Monday, 1 April 2013

New month - what to read

Friends who blog usually note 'what they've been reading' this month at month end. Which is a nicer idea than the chaos of a financial month end in retail or accounts. I was always put off by reading diaries, ever since the school insisted that I couldn't possibly have read that much in a week. (I could and did). Now, though, I'm buying and borrowing as many books as ever, not that I mention what I couldn't finish, hated or just 'passed the time'.

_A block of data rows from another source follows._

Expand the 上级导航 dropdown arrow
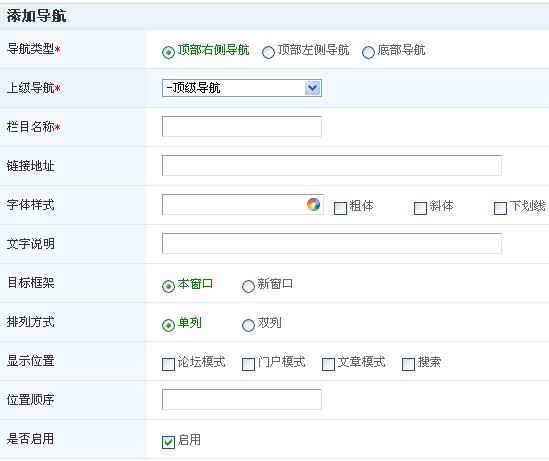This screenshot has width=549, height=461. pos(312,88)
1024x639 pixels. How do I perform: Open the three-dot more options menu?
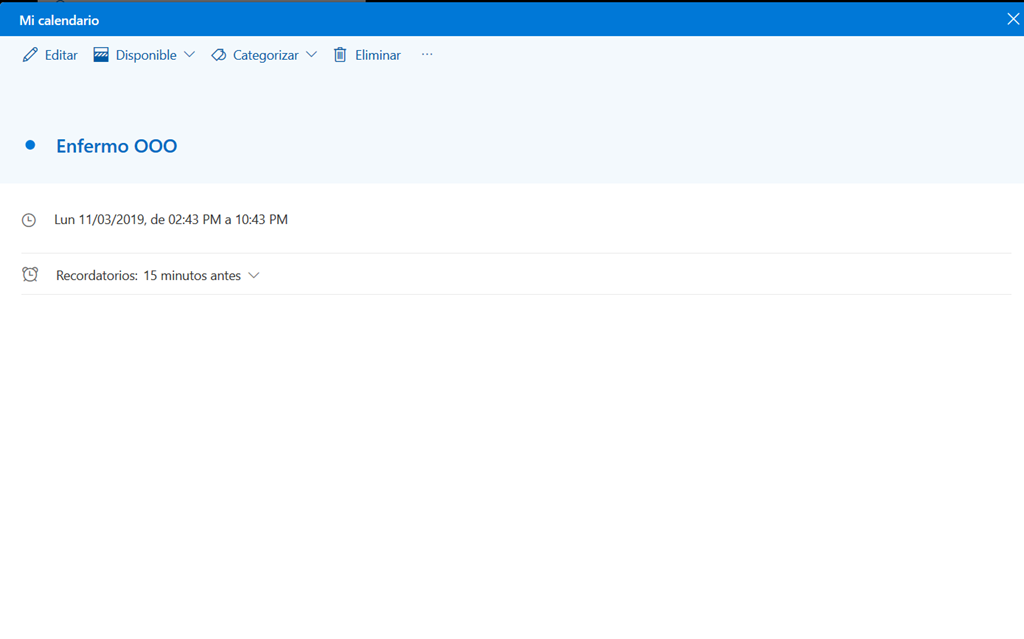pos(427,55)
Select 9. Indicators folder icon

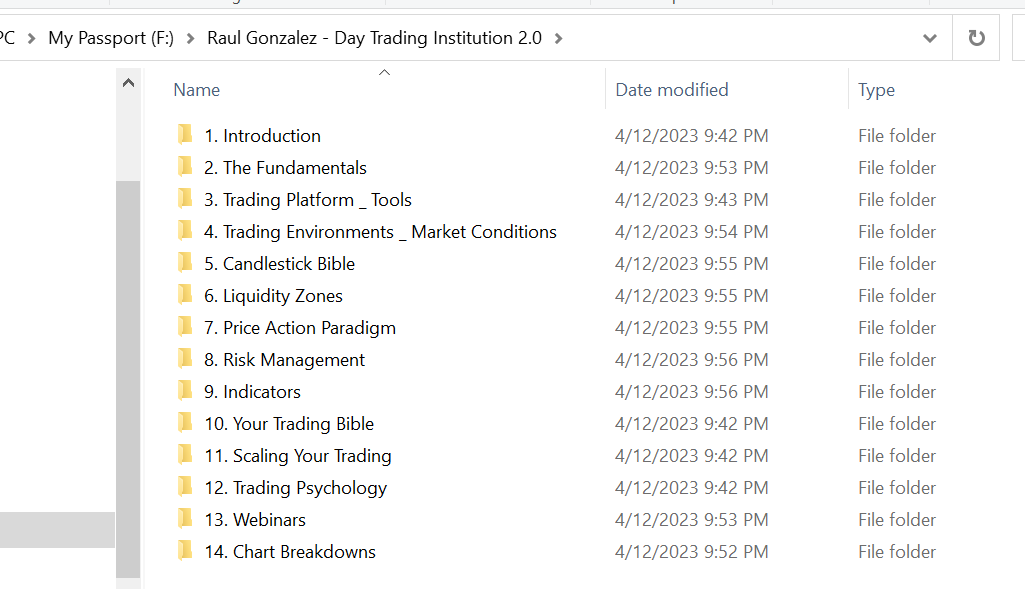(x=185, y=391)
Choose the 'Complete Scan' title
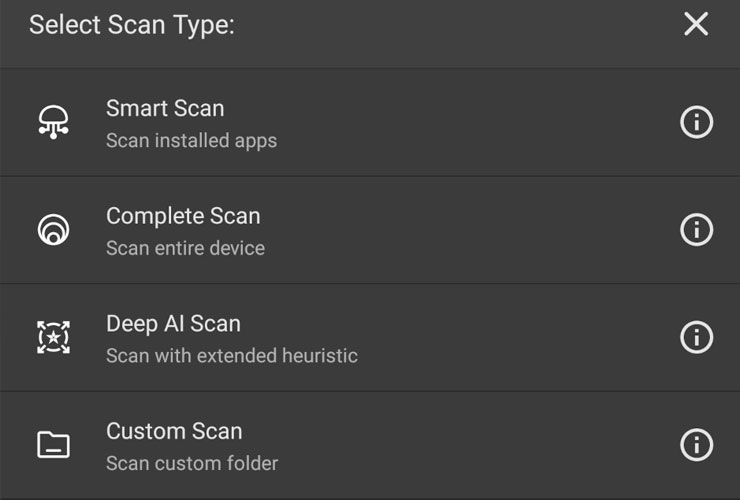The width and height of the screenshot is (740, 500). [183, 216]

I love reading through what other readers are reading. I find it harder to trust mainstream print reviews as there are too many friends reviewing friends or academics looking for goodwill, but bloggers are happier to critique a free book. Some bloggers do wonderful reviews and I'm pleased to see them and consider. I also find the mixture of vintage and modern offerings that bloggers tend to offer to be far more interesting. I mentioned Waitrose's newsletter a while ago - it's good to see vintage and modern represented in their book reviews area. Books need time and often word-of-mouth to gain a readership and that's what so many books don't receive. Your average high-street bookshop has very limited shelf space and is under tremendous pressure to move stock, so you have to remember to buy what looked interesting now and hope you can balance your finances until payday.

So, rather than use a Goodreads or a LibraryThing model, perhaps publishers could modify their websites and print on demand offerings to balance backlist titles and the newest of the new. Yes, I realise publishers are now huge corporations, but they could show readers their imprints and suggest future novels to read within that imprint in a slightly different way to promote brand identity. Are people loyal to publishers or is it really to one author? I'd be very interested to know. I blog, admittedly quietly, to maintain interest in my books and remind people that I'm still here. I can only publish so many each year, so Twitter and the blog have to work to gain attention.


  1. Persephone Books seem to have a very loyal set of readers. It's interesting that they keep every book they've ever published in print. Virago used to have that loyalty, but it faded when they were taken over. I can remember as a child feeling that I ought to consider any Puffin as a potential purchase; it was as if I imagined that there was an editorial hand which selected books that might please me. I always look at what Jane Nissen has published, not because that firm has recommended particular books but because their list has proved very enjoyable to me. I do look on Amazon at what other customers bought who bought my favourite books, if only to find out what has been published.
    Ever since I read my father's William books, I've been looking for books which I will enjoy as much. Blogs are very useful, though non-book blogs are sometimes better, where the blogger feels particularly strongly about a single book; book review blogs sometimes give the impression of a production line. If I read a book which I've enjoyed and it's not from a mainstream publisher, I always look at what else they've published, but it does not seem to occur to friends to go down that route.

  2. Hello Andrew - you make some very valid points. Especially the 'value' of the Puffin and Jane Nissen lists. I agree about both. Yes, it's wonderful when I see repeat customers working their way through my list. It's also a way of reading that isn't seen as much now that the title is placed above the publisher's identity.